FGC is seen as an Islamic act and is performed in the expectations of ‘becoming a complete Muslim’; to enhance sexual relations as part of the intimacy of marriage; control sexual behaviour and ensure clean and healthy genitals. This position is strengthened by the ruling (fatwa) issued by the MUI and other endorsements by religious leaders and institutions.

While scholars within Indonesia advocate FGC as being ’healthy’ and ’beneficial’ if carried out according to supposed prophetic guidelines, some Muslim doctors specialising in this area believe that it is impossible to duplicate FGC in the way described, as details are unspecified, impractical and unattainable. In addition, Islam puts much emphasis on preserving one’s health. Procedures that are harmful to an individual are categorically forbidden (haraam). Also embedded in the Qur’an and hadiths (reported traditions) is the emphasis on a woman’s right to marital pleasure as a God-given right. Thus, leaders who advocate against FGC around the world argue that because of the health risks attached to the practice, it should be categorically forbidden (made haraam) in all its forms. In Indonesia, however, while the most severe forms of FGC are nominally rejected, there is a consensus that the sunnah form of FGC has health and moral benefits. MUI members agreed that if evidence was presented to them outlining the harmful consequences of the sunnah form of FGC, they would as a body reconsider their position: “Islam wishes no harm upon anyone.

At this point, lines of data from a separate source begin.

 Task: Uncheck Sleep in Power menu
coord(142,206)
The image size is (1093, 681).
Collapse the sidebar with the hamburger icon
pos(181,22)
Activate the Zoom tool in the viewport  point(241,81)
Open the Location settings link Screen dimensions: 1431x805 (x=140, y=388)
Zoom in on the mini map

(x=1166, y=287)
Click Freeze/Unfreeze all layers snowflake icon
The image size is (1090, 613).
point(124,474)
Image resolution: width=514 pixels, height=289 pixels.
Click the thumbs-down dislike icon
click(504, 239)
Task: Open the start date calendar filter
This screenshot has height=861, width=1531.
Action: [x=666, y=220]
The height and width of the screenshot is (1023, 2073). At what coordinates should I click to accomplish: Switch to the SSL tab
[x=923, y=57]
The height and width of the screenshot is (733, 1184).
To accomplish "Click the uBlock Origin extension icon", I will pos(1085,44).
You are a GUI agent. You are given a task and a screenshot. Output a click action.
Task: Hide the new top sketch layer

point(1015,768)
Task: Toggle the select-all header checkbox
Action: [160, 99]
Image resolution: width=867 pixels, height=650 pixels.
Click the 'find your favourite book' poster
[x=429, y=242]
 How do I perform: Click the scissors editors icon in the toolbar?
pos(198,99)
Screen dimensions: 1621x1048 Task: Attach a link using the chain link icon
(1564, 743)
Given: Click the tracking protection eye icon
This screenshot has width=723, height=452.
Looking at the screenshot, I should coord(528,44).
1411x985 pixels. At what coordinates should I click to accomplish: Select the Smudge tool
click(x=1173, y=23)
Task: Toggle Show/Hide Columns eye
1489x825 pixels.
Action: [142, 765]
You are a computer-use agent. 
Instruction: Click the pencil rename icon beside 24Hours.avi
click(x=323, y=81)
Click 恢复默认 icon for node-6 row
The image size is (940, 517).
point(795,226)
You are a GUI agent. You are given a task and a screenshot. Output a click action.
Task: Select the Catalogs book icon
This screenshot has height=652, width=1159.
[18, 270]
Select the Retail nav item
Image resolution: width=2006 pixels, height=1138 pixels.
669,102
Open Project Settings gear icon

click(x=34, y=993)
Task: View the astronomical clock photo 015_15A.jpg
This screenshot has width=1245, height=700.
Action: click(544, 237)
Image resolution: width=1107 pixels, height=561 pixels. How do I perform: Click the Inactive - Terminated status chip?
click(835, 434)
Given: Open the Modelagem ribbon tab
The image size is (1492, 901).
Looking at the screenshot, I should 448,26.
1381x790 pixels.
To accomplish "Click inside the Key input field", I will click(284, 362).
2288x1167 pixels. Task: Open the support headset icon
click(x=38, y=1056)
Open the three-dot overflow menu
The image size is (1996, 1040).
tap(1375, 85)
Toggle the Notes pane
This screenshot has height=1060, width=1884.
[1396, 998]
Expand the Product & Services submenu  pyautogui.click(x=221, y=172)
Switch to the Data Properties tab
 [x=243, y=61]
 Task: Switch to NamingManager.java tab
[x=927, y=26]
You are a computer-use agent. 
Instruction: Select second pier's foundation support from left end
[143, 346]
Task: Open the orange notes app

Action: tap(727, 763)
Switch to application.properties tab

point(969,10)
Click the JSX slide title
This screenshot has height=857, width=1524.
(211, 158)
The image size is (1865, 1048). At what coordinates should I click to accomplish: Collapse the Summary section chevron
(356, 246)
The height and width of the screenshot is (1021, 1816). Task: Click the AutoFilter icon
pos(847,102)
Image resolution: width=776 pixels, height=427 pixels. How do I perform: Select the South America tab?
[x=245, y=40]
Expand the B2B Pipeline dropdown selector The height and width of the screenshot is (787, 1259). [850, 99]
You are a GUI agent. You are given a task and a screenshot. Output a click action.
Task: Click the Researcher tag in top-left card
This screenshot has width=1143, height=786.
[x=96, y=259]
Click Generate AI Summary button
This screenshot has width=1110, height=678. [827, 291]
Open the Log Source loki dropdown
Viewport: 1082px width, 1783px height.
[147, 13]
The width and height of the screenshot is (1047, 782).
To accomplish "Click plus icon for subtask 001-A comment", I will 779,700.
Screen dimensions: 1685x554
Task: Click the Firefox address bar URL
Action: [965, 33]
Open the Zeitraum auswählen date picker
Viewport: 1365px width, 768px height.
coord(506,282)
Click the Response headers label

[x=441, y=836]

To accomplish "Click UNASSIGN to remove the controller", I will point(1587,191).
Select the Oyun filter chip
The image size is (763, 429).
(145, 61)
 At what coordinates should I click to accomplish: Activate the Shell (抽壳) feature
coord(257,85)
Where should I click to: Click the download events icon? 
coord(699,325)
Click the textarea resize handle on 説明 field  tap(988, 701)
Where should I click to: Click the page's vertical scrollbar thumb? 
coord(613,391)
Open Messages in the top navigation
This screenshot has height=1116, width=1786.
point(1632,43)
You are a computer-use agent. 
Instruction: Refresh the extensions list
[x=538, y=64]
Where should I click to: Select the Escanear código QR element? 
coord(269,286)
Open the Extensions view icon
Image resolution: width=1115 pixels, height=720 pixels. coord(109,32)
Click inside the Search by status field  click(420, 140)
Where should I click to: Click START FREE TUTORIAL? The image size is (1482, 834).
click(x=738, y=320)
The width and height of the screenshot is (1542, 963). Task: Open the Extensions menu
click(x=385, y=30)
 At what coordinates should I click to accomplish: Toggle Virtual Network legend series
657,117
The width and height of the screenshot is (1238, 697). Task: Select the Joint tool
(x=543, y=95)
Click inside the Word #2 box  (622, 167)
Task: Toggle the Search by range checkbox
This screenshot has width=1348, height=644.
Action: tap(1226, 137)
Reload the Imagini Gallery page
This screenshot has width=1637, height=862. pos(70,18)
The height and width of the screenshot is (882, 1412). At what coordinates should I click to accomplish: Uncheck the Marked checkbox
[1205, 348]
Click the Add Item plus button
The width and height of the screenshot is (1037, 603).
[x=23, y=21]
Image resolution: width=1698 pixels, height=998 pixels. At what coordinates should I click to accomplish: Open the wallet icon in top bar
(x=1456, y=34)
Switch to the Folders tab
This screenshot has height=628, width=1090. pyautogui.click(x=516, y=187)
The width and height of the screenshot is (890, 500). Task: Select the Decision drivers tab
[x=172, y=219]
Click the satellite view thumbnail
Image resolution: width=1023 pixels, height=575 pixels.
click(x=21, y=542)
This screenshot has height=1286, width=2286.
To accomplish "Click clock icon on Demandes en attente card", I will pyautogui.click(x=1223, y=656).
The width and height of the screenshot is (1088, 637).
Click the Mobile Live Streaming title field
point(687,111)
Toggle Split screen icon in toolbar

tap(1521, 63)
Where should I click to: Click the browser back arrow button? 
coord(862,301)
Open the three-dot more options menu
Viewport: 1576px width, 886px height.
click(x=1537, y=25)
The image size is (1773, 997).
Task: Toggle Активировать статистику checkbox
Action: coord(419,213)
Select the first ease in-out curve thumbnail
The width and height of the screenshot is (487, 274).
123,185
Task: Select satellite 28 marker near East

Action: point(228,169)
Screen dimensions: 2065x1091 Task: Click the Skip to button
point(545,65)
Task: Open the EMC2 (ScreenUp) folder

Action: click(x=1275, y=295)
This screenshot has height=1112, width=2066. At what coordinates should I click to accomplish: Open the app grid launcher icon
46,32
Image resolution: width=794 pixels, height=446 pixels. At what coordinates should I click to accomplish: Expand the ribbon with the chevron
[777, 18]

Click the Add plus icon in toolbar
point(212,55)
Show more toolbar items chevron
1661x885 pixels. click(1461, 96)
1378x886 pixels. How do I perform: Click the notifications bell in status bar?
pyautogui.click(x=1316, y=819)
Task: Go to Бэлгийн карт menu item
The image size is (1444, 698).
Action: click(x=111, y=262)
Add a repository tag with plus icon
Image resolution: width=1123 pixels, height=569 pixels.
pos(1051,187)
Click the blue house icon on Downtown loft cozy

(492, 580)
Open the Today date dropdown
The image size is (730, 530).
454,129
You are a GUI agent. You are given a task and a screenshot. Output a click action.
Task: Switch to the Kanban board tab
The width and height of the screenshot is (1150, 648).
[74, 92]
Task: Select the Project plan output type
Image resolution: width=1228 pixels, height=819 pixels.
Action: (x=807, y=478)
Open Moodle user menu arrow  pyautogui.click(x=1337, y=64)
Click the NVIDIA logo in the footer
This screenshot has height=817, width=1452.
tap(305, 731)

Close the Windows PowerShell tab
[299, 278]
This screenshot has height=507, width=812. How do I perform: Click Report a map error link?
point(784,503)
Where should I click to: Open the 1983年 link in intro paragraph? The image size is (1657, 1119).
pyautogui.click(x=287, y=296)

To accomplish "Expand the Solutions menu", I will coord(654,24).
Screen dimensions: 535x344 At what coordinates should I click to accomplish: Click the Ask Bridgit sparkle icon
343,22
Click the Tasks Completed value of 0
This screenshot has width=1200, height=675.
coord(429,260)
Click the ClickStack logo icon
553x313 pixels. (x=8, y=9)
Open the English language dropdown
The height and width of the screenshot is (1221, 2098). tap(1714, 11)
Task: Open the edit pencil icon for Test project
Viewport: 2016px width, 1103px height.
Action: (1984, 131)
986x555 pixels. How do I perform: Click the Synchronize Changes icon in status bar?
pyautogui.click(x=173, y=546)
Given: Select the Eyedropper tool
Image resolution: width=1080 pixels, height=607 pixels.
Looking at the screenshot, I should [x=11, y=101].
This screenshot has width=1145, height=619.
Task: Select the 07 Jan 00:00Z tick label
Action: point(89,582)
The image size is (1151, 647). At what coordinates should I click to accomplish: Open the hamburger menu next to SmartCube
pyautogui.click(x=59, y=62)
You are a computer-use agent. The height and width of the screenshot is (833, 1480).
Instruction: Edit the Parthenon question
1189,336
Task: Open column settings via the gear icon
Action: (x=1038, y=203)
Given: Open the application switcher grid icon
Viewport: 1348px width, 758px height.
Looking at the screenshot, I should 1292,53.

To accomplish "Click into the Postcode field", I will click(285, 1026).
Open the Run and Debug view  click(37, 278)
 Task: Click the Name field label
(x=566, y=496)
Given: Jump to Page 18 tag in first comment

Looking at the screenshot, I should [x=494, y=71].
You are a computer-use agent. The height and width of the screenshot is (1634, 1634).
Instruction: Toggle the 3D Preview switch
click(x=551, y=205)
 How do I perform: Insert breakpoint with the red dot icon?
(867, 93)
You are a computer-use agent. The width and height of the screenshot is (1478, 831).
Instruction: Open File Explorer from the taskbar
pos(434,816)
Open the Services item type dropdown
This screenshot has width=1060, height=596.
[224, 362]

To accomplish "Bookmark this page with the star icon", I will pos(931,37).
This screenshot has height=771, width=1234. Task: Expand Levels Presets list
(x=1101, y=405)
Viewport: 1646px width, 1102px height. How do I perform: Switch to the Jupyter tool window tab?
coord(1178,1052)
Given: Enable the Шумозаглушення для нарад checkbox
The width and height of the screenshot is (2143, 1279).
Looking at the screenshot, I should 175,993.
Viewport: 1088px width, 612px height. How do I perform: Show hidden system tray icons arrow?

There is no evidence to indicate that the Prophet’s guidance on FGC results in harm. If there was, of course we would have a different opinion.”

Respondents that disagreed with FGC still practised it due to social pressure. One doctor in Padang related his views: “People believe female circumcision to be a religious obligation but for me it is more about social pressure … I don’t see any benefits in this [FGC] but I had it done to my daughter based on the demands of my in-laws.”

Recommendations

  1. Intervention programmes must be approached from both a religious and health angle and engage with local scholars and religious institutions
  2. The condemnation of FGC should be justified by focusing on education and awareness of any harmful effects of the so-called sunnah version and the rights of women to experience marital pleasure
  3. Leading international scholars with strong influence in Indonesian society should be approached – alongside local scholars – to issue rulings (fatwas) on why FGC should be categorically forbidden in all its forms
  4. Campaigns should be based upon child protection and the condemnation of violence against women and women’s empowerment within an Islamic framework
  5. International agencies and the Indonesian government should support local civil society organisations – including religious bodies – to carry out independent research on the impact of FGC on infants, girls and families
  6. Direct observation of the FGC process should be carried out to determine the scale and magnitude of the actual procedure, because it is important to note that these ‘Type’ categories are approximations rather than clearly defined and distinct practices
  7. Relevant bodies should include Indonesia in all relevant FGC campaigns and reports and commission research on the dynamics of the practice in Indonesia
  8. A ban on FGC in medical facilities alongside awareness campaigns in schools, mosques and the media would prove effective in opening up the discussion and raising awareness of alternative religious understandings of the practice
  9. The department of education should incorporate a training and education programme in schools on reproductive health – which should include a blanket condemnation of FGC.